■ Record excerpts:
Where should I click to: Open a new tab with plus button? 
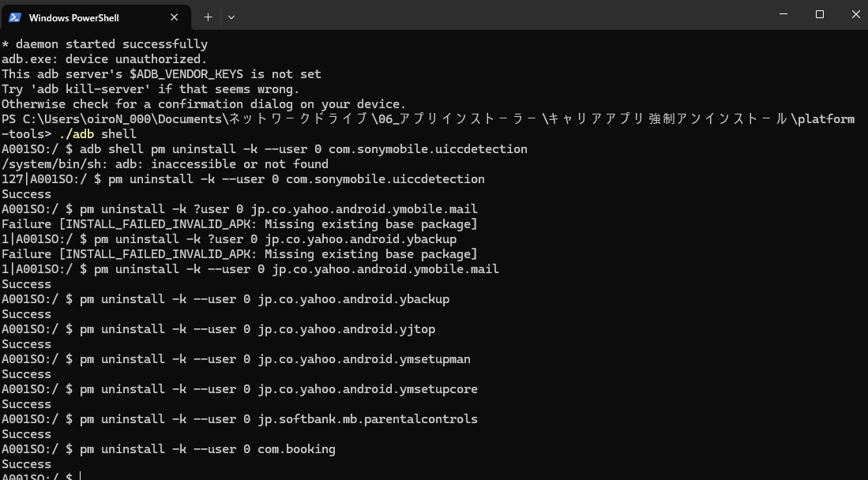coord(208,17)
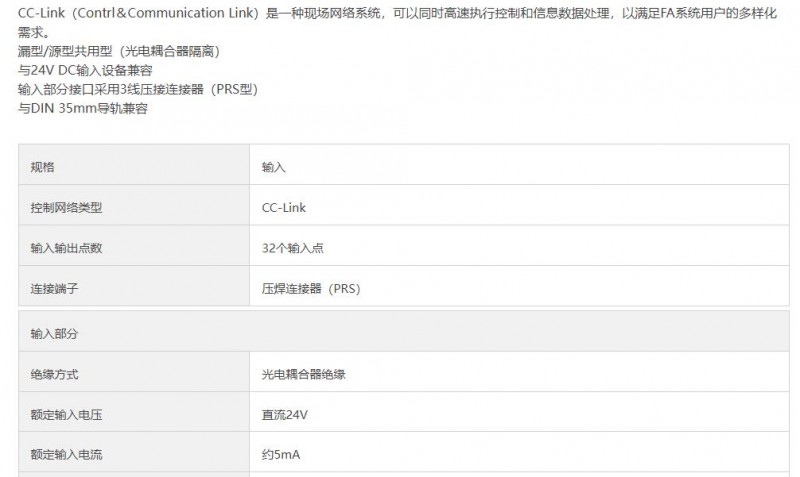The image size is (800, 477).
Task: Click the DIN 35mm导轨兼容 line
Action: (x=83, y=108)
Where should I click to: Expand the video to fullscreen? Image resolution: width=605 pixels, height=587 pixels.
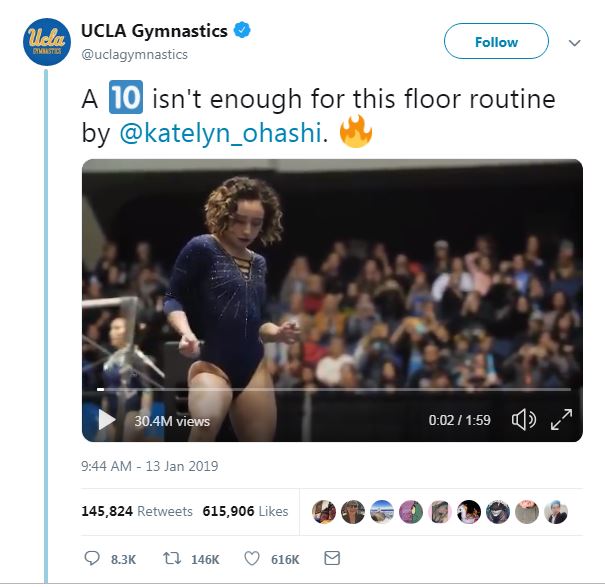[561, 420]
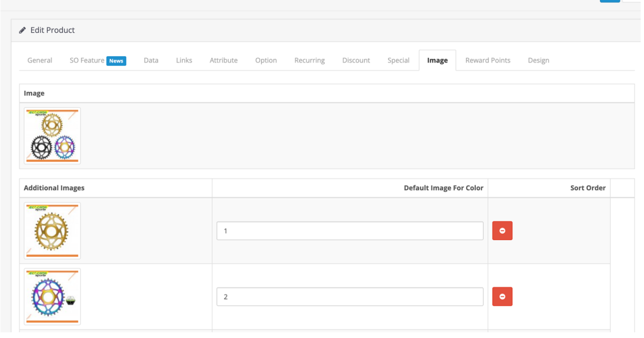This screenshot has width=644, height=338.
Task: Switch to the Reward Points tab
Action: (x=488, y=60)
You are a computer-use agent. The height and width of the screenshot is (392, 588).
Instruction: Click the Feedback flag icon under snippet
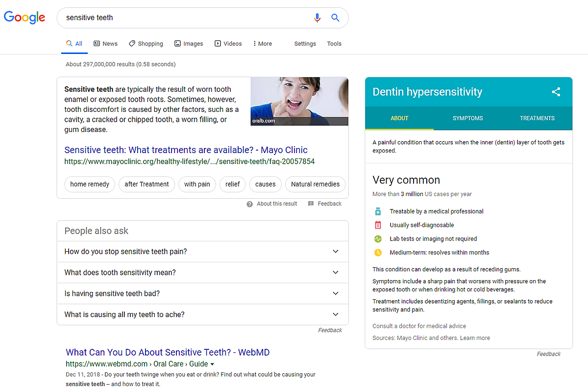coord(311,204)
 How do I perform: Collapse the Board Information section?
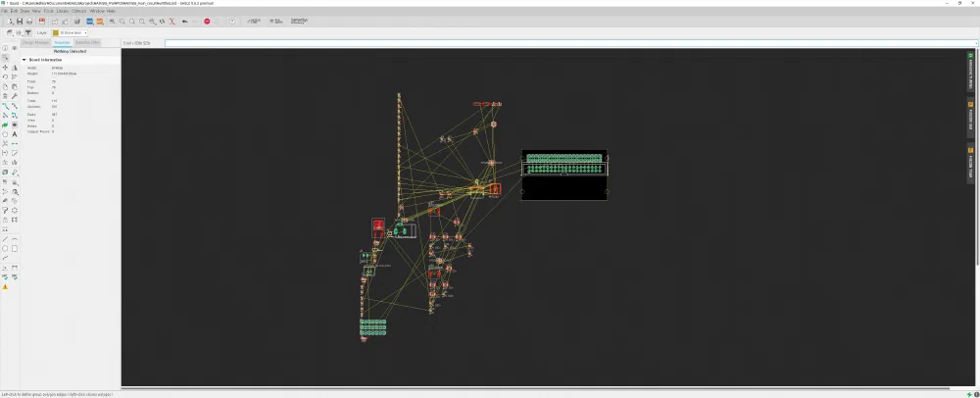coord(25,60)
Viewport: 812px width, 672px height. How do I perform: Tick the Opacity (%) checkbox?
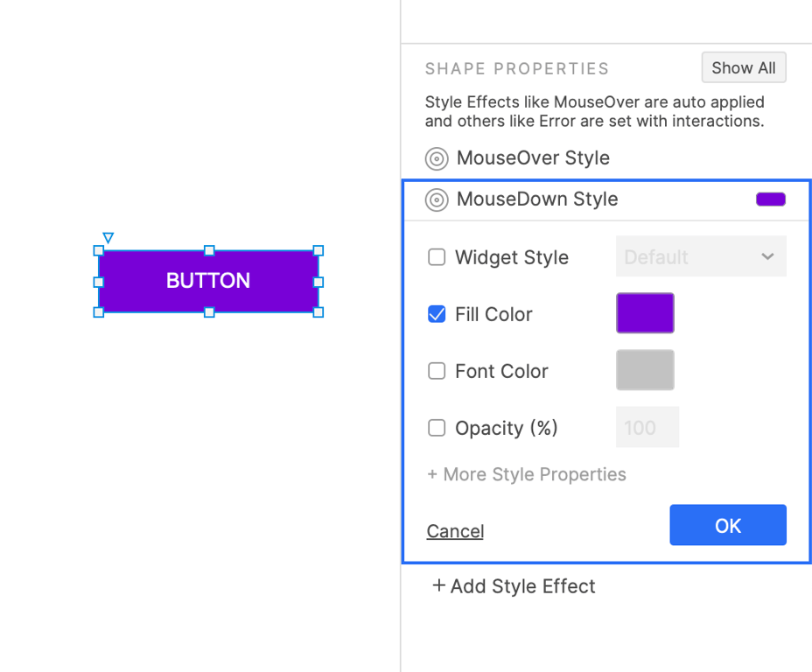pyautogui.click(x=437, y=428)
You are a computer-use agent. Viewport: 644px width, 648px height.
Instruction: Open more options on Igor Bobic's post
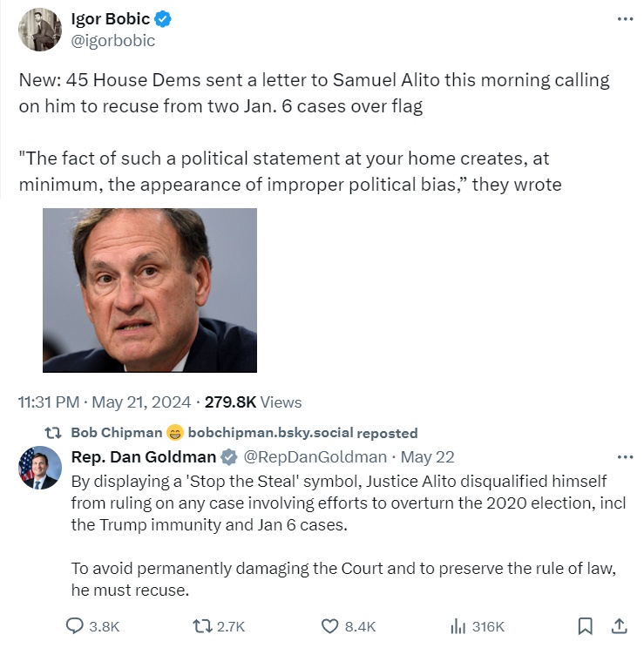pos(624,19)
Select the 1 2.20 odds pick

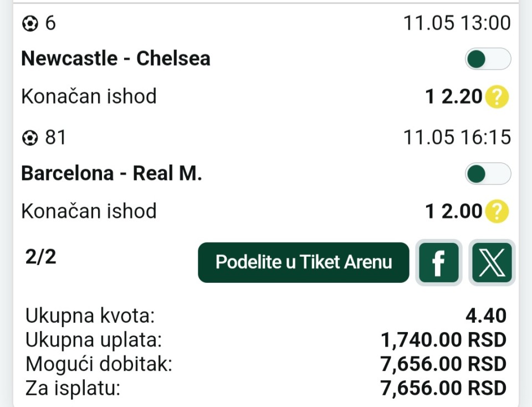[x=454, y=96]
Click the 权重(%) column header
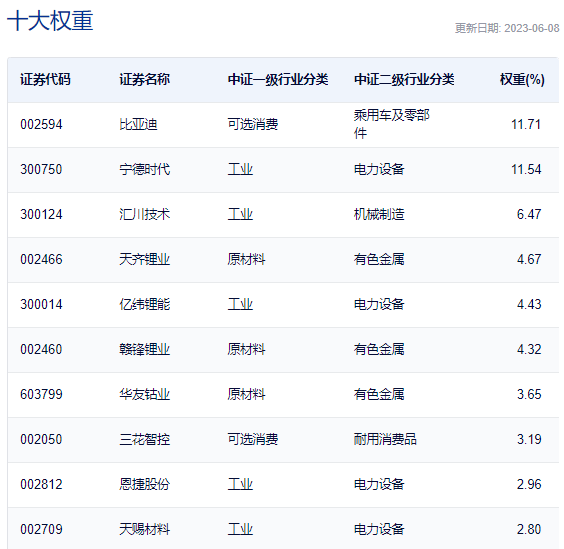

■ What needs to be done: Output the entries exactly and keep every picture out of them.

■ Response:
Where should I click to: Open a new tab with plus button? 
coord(208,17)
The image size is (800, 477).
Task: Click the DIN 35mm导轨兼容 line
Action: (x=83, y=108)
Where should I click to: Expand the video to fullscreen? Image resolution: width=605 pixels, height=587 pixels.
[561, 420]
This screenshot has width=644, height=338.
Task: Switch to the Reward Points tab
Action: (x=488, y=60)
You are a computer-use agent. The height and width of the screenshot is (392, 588).
Instruction: Click the Feedback flag icon under snippet
coord(311,204)
 How do I perform: Collapse the Board Information section?
coord(25,60)
Viewport: 812px width, 672px height. How do I perform: Tick the Opacity (%) checkbox?
pyautogui.click(x=437, y=428)
You are a computer-use agent. Viewport: 644px width, 648px height.
Instruction: Open more options on Igor Bobic's post
pos(624,19)
Select the 1 2.20 odds pick

[x=454, y=96]
Click the 权重(%) column header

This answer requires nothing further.